In the entries below, find the line with "This screenshot has width=2576, height=1241." and the line with "Task: Click the Data Replenishment button". Return those two lines and all lines between them, exactly.

(Data entries)

----------------

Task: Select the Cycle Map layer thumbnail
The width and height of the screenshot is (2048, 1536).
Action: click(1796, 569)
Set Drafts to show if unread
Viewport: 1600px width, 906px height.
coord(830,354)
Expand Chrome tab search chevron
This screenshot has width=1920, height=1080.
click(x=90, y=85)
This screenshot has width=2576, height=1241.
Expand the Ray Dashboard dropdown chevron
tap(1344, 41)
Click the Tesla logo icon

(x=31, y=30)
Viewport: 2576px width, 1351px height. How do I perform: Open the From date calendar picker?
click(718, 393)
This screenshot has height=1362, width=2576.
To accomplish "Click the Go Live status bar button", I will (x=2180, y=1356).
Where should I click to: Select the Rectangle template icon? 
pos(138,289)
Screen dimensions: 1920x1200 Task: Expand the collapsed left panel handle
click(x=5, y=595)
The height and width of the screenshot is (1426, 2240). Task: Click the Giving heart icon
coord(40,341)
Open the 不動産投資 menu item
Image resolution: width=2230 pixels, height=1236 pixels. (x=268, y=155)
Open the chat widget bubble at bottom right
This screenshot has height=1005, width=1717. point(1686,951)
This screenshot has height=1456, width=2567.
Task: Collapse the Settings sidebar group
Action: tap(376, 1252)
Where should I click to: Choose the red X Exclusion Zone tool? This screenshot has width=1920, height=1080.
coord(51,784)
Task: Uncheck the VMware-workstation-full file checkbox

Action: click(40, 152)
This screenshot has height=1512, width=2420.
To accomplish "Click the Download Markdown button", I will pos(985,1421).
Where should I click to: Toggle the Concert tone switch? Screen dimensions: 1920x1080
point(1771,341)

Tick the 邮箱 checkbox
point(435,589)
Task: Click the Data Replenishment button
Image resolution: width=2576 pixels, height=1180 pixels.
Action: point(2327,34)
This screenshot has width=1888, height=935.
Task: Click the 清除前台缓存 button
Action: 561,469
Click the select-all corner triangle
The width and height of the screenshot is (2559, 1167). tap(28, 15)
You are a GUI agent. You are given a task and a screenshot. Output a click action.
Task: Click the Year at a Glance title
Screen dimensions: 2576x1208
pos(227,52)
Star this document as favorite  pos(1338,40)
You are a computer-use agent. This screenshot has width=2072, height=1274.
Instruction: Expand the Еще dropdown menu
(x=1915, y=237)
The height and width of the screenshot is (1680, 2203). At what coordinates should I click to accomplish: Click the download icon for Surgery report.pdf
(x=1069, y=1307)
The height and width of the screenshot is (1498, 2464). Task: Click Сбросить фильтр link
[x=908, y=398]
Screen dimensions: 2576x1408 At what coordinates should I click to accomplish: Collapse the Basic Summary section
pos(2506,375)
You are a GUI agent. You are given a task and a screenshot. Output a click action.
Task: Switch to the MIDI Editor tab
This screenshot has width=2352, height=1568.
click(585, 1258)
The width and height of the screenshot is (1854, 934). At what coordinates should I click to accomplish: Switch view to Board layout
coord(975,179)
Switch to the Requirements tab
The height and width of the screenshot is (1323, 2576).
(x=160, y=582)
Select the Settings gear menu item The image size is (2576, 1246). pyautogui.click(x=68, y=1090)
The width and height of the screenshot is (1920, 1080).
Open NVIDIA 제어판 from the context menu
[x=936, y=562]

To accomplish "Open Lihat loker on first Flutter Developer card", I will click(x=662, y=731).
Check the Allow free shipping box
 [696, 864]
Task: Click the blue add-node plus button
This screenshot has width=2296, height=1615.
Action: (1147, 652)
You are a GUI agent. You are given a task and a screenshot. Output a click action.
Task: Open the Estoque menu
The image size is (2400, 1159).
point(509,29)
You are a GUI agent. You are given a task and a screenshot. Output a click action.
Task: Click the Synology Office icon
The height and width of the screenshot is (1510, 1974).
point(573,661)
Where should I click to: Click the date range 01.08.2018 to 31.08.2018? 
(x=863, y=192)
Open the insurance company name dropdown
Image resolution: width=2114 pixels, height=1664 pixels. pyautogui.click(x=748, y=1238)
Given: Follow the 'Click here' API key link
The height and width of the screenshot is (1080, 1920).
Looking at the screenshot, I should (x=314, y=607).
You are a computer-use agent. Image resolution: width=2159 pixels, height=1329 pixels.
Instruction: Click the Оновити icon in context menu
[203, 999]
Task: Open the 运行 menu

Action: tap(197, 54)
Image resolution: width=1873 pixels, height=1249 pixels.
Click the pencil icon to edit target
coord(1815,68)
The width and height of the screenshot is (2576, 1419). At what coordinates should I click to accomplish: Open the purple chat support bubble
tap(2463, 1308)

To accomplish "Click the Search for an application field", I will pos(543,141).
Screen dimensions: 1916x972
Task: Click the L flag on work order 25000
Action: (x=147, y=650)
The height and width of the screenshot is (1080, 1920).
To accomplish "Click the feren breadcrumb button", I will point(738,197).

----------------

## [Answer to the problem]
This screenshot has width=2576, height=1241.
Expand the Ray Dashboard dropdown chevron
tap(1344, 41)
Click the Tesla logo icon

(x=31, y=30)
Viewport: 2576px width, 1351px height. How do I perform: Open the From date calendar picker?
click(718, 393)
This screenshot has height=1362, width=2576.
To accomplish "Click the Go Live status bar button", I will (x=2180, y=1356).
Where should I click to: Select the Rectangle template icon? 
pos(138,289)
Screen dimensions: 1920x1200 Task: Expand the collapsed left panel handle
click(x=5, y=595)
The height and width of the screenshot is (1426, 2240). Task: Click the Giving heart icon
coord(40,341)
Open the 不動産投資 menu item
Image resolution: width=2230 pixels, height=1236 pixels. (x=268, y=155)
Open the chat widget bubble at bottom right
This screenshot has height=1005, width=1717. point(1686,951)
This screenshot has height=1456, width=2567.
Task: Collapse the Settings sidebar group
Action: tap(376, 1252)
Where should I click to: Choose the red X Exclusion Zone tool? This screenshot has width=1920, height=1080.
coord(51,784)
Task: Uncheck the VMware-workstation-full file checkbox

Action: click(40, 152)
This screenshot has height=1512, width=2420.
To accomplish "Click the Download Markdown button", I will pos(985,1421).
Where should I click to: Toggle the Concert tone switch? Screen dimensions: 1920x1080
point(1771,341)

Tick the 邮箱 checkbox
point(435,589)
Task: Click the Data Replenishment button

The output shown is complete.